## TASKS TO PERFORM
• A. Decide whether each statement agrees with the Snipersling S-Spike post: (i) shipping to the U.S. took about three weeks; (ii) the writer uses the notches on the handles for a paracord wrap; (iii) the writer has been shooting for about five years. For each, answer yes or no and quote the words of the post that decide it.
• B. Carry on writing the Snipersling S-Spike post from the point where it stops.

## SELECTED TEXT
==========

# Snipersling S-Spike



## Azooscott (12 mo ago)

Got this guy a few weeks ago for an EDC, and I am really enjoying it. It ticks all the boxes, small, metal, and pocketable. Snipersling is great to deal with, shipping took about 3 weeks to the U.S. They sent a few goodies as well with my order. I think the notches on the handles could be used for a paracord wrap, but I use the handle for a pinkie/ring finger loop. Slightly smaller than a figure 8. I wear a large glove size. I have been shooting more tubes lately, so added some gypsy tabs and a warrior pouch.

Since my post count isn't high, some background. I've been shooting for about 2.5 years, and am loving it. I got to swing by the southeast slingshot tournament, and met some great people, who suggested checking out some of the forums.

==========

## ENTRIES SHOWN
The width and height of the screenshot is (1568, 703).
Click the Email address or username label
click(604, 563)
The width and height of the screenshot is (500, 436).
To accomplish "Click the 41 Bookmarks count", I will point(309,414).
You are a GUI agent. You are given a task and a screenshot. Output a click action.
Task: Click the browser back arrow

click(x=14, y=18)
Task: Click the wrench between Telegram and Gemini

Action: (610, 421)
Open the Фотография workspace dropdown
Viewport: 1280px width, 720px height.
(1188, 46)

==========

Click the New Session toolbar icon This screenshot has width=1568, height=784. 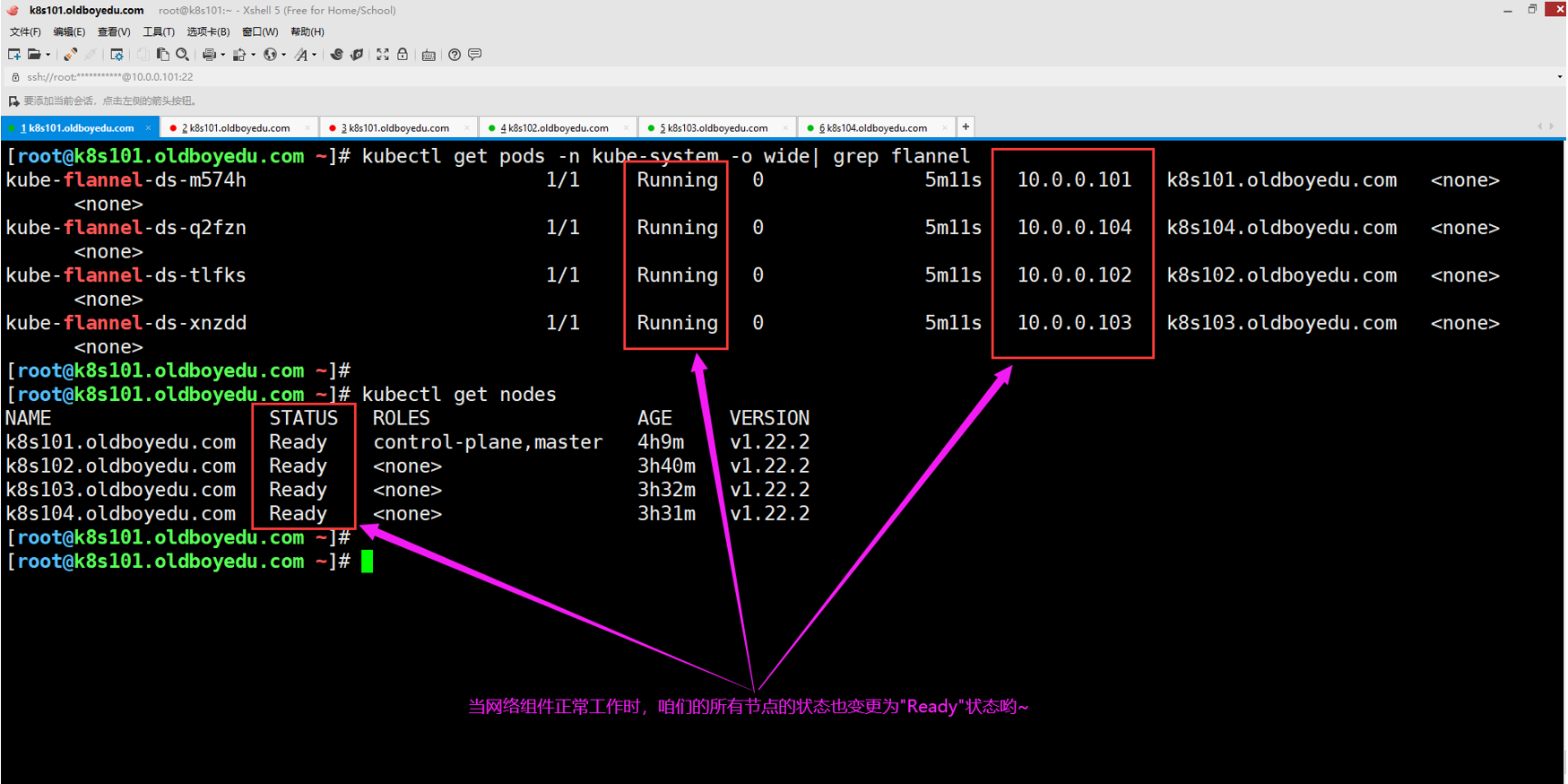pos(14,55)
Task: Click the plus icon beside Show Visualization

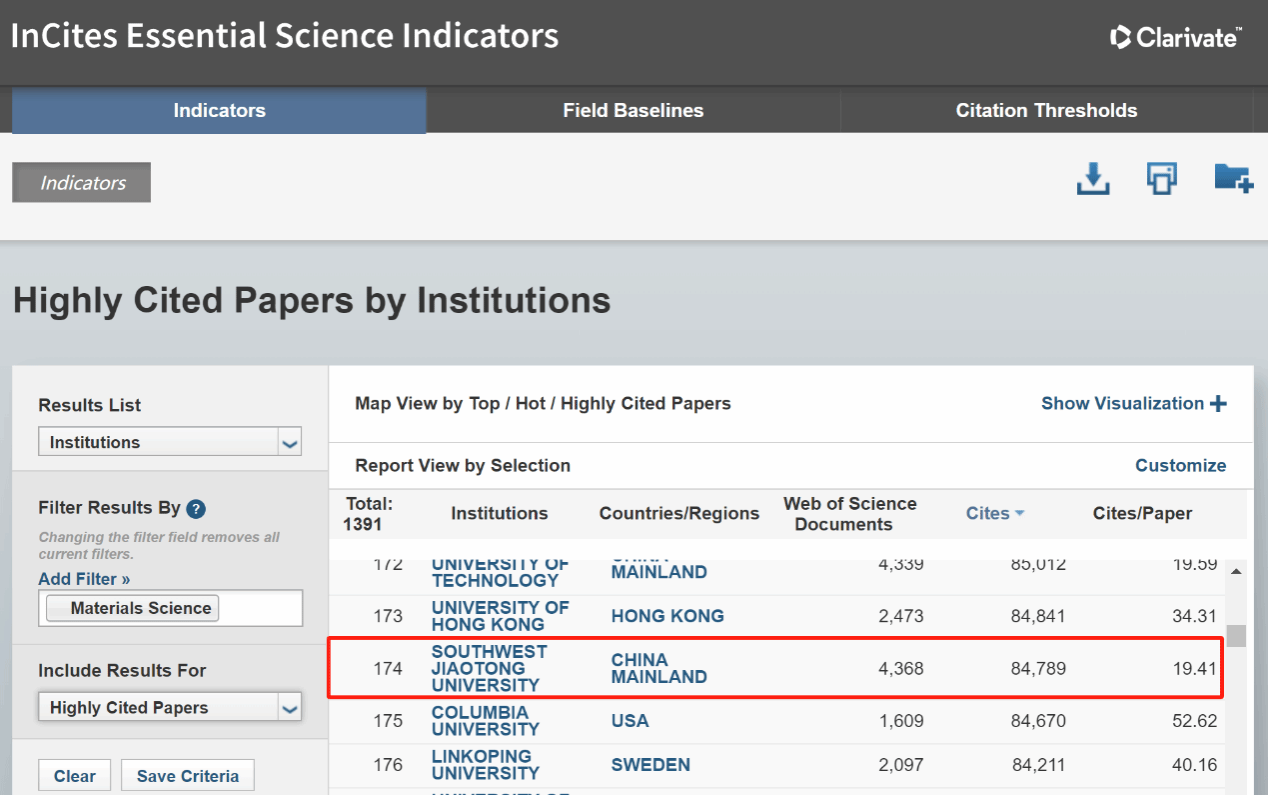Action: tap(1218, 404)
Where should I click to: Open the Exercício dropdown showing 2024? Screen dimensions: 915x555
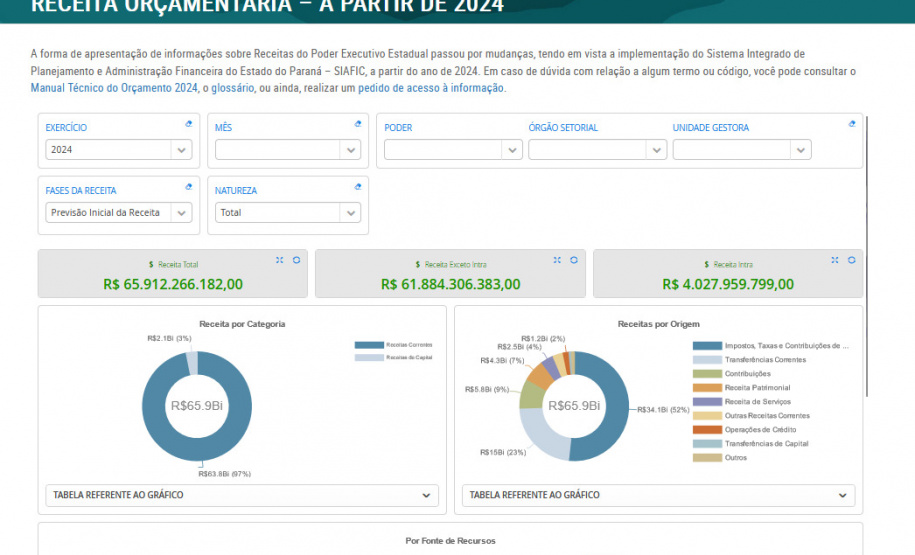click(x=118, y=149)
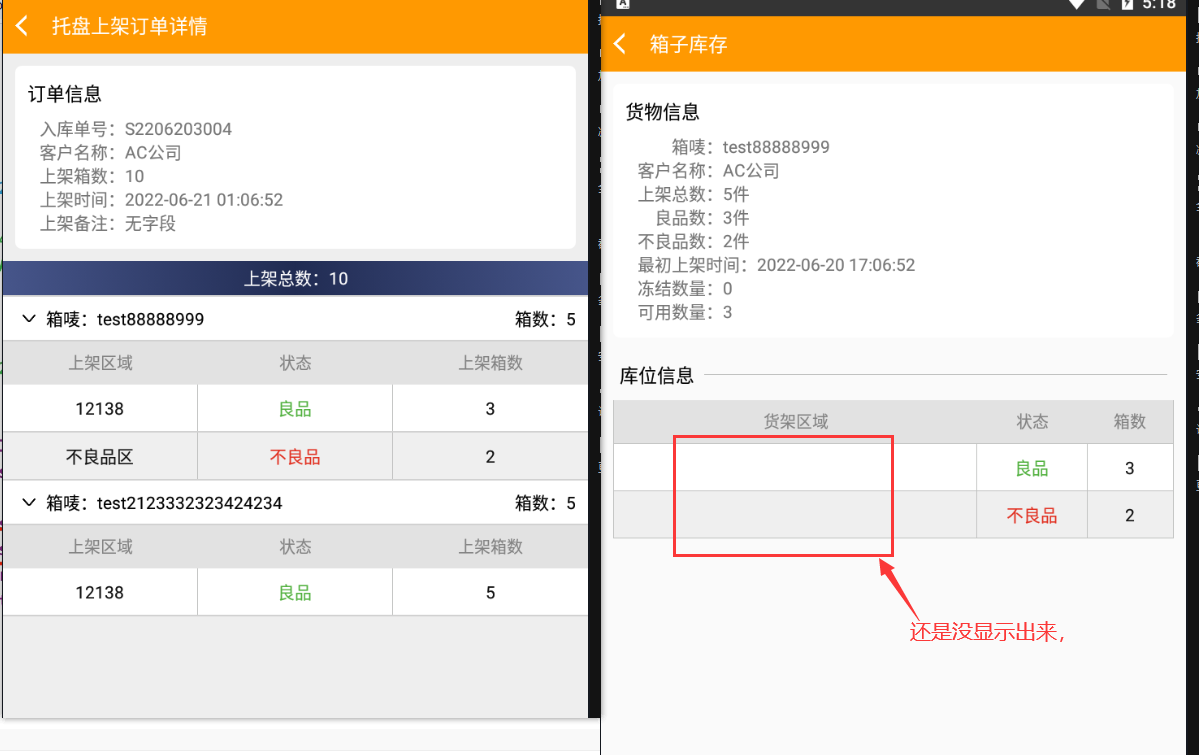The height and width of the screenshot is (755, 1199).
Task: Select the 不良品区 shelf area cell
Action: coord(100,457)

==========

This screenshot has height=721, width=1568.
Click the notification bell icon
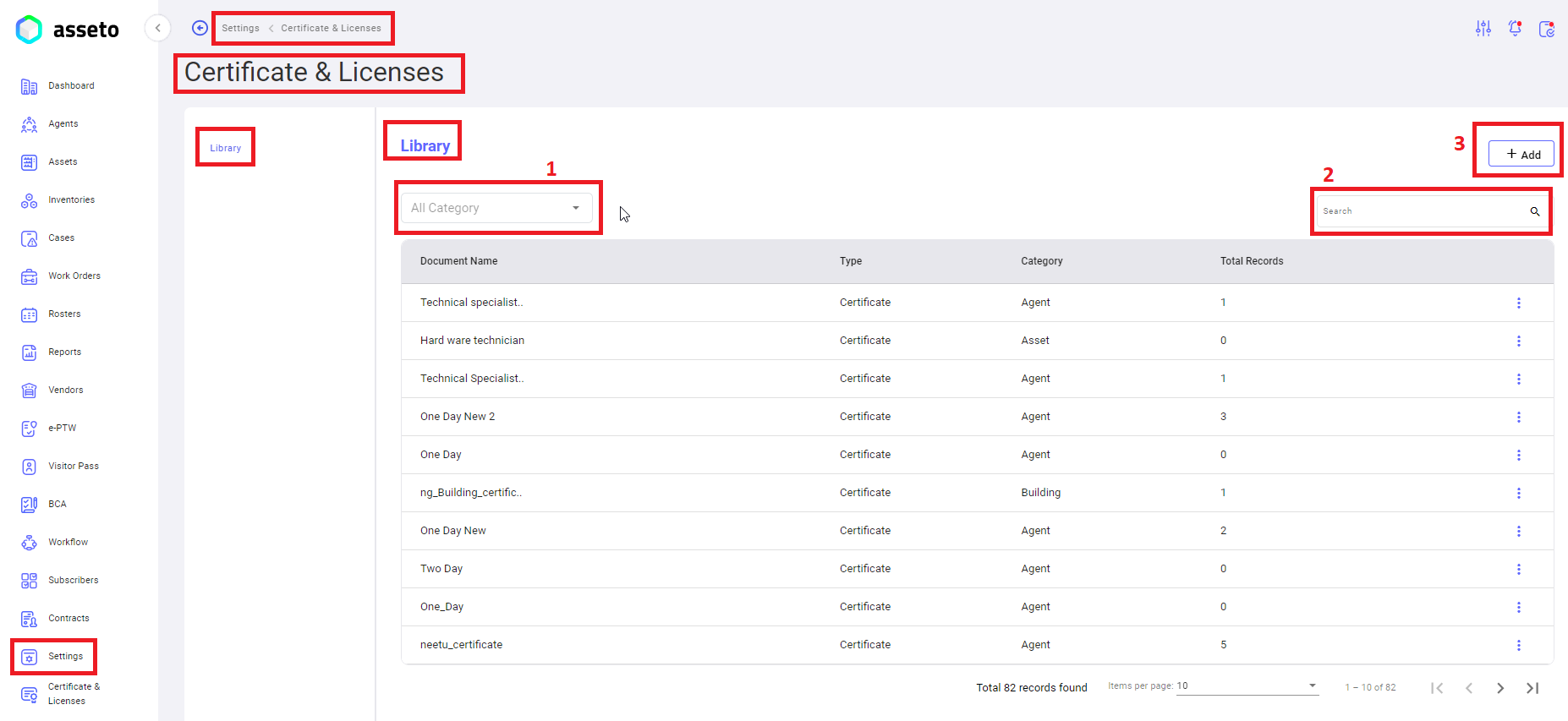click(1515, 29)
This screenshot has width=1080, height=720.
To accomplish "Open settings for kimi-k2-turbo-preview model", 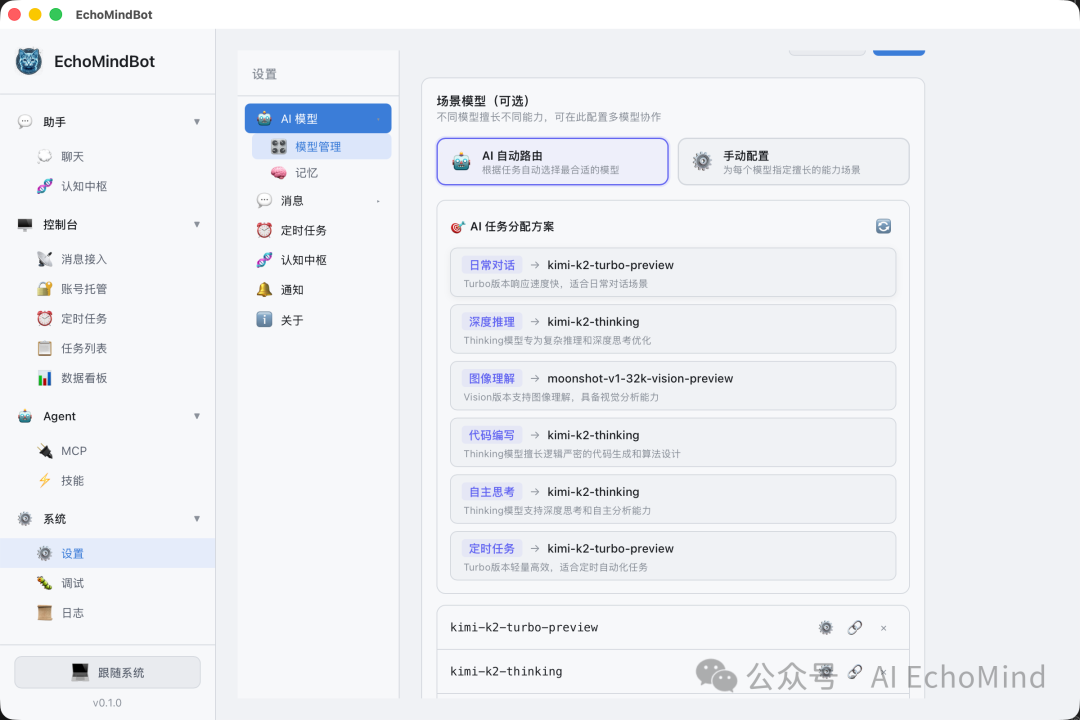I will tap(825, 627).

==========

## FINAL RESULTS
• A.
(i) Yes: "shipping took about 3 weeks to the U.S."
(ii) No: "I think the notches on the handles could be used for a paracord wrap, but I use the handle for a pinkie/ring finger loop."
(iii) No: "I've been shooting for about 2.5 years"

• B.
----------



## SLING-N-SHOT (Jun 5, 2018)

Nice, like the shape of that one. 


Sent from my iPhone using Tapatalk
Darrell Allen

** SlingLyfe Band Up **


----------



## Reed Lukens (Aug 16, 2020)

🍻 🎯🤠 Welcome 🤠🎯🍻
That's a great looking slingshot!


----------



## Sandstorm (Apr 5, 2021)

Welcome! Thanks for the review too. 👍


----------



## Ibojoe (Mar 13, 2016)

Welcome to the forum. 
very nice figure 8 too


----------



## Tag (Jun 11, 2014)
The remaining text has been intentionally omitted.